──────── RECORDS SHOWN ────────

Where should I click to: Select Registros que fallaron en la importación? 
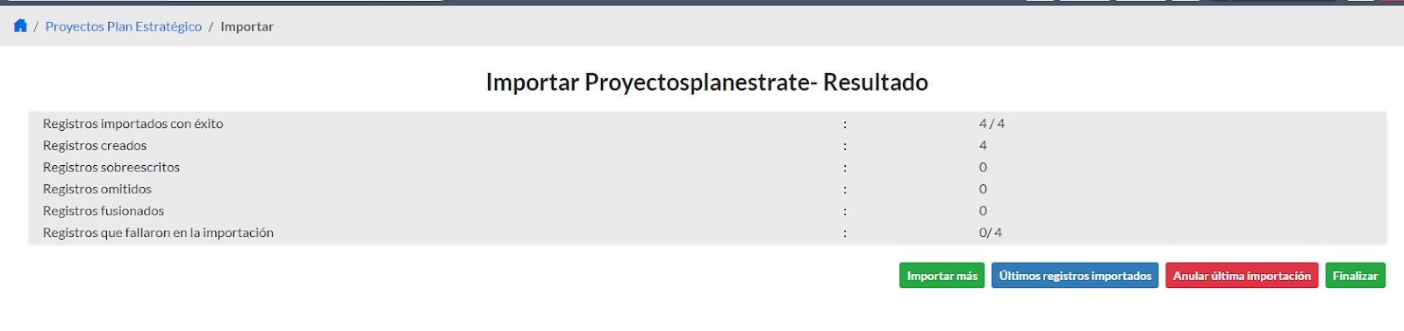point(158,233)
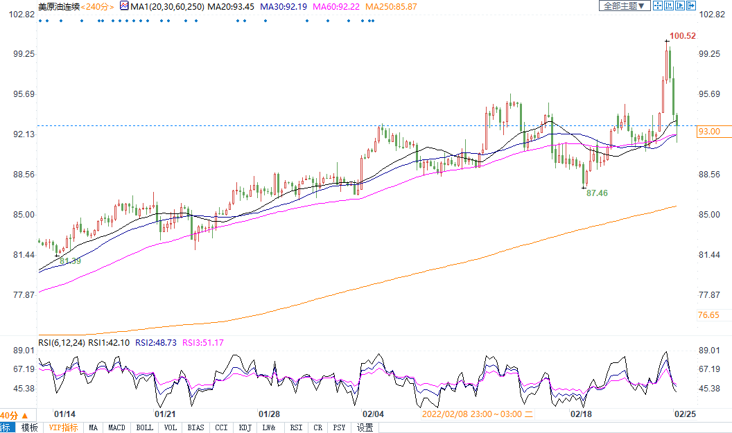This screenshot has width=732, height=433.
Task: Expand the <240分> timeframe selector in title
Action: [98, 6]
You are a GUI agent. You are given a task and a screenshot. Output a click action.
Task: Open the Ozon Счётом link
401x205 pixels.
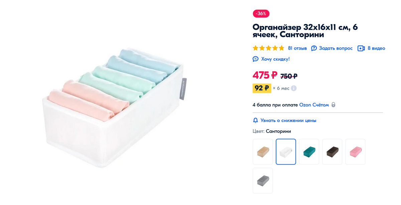tap(314, 105)
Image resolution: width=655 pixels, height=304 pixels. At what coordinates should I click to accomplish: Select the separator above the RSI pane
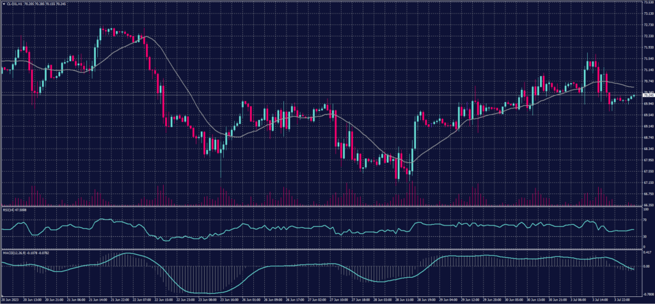click(320, 206)
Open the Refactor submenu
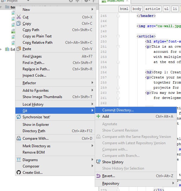The width and height of the screenshot is (181, 191). (x=57, y=83)
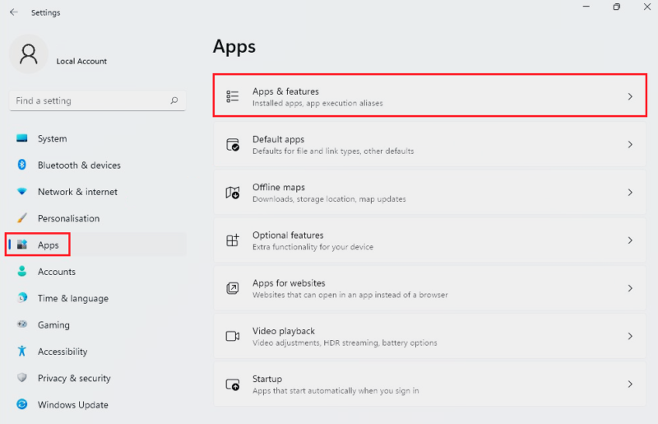Click the Video playback camera icon
Image resolution: width=658 pixels, height=424 pixels.
[233, 336]
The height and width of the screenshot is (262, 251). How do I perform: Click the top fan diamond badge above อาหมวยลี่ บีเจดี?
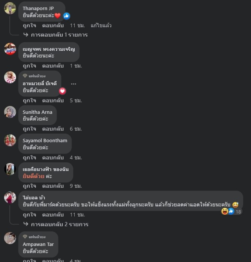click(x=25, y=76)
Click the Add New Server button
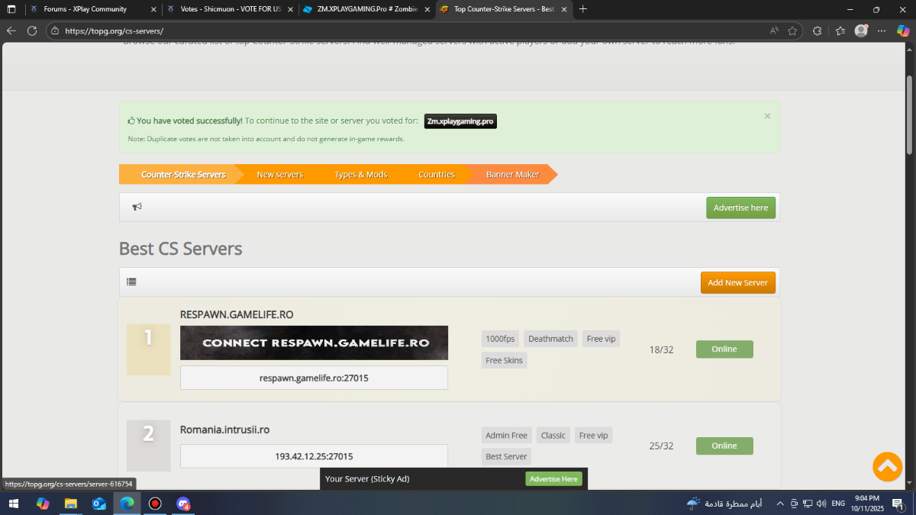 (737, 282)
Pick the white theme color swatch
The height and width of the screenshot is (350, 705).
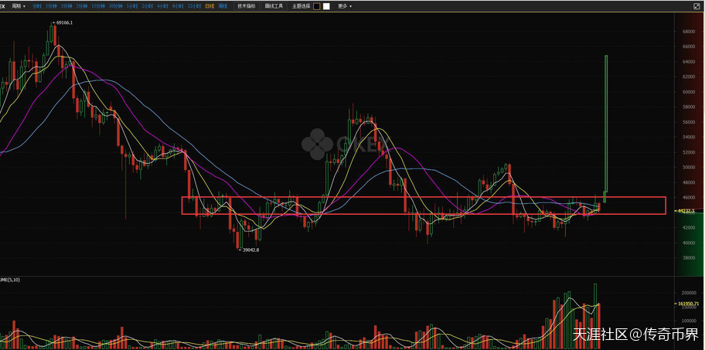pyautogui.click(x=326, y=6)

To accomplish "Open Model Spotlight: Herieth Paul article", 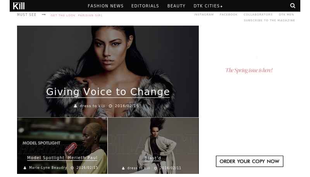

────────

Reproduce every item above word for word, omitting the pictures.

Where should I click to: Select Registros que fallaron en la importación? 
point(158,233)
This screenshot has width=732, height=433.
Task: Expand the <240分> timeframe selector in title
Action: [98, 6]
You are a GUI agent. You are given a task and a screenshot. Output a click action.
Task: Open the Ozon Счётом link
401x205 pixels.
tap(314, 105)
Image resolution: width=655 pixels, height=304 pixels. At what coordinates should I click to accomplish: Select the separator above the RSI pane
click(320, 206)
Open the Refactor submenu
The width and height of the screenshot is (181, 191). (x=57, y=83)
Click the Video playback camera icon
Image resolution: width=658 pixels, height=424 pixels.
[233, 336]
The height and width of the screenshot is (262, 251). How do I perform: Click the top fan diamond badge above อาหมวยลี่ บีเจดี?
click(x=25, y=76)
Click the Add New Server button
 (737, 282)
Pick the white theme color swatch
The height and width of the screenshot is (350, 705).
pyautogui.click(x=326, y=6)

To accomplish "Open Model Spotlight: Herieth Paul article", 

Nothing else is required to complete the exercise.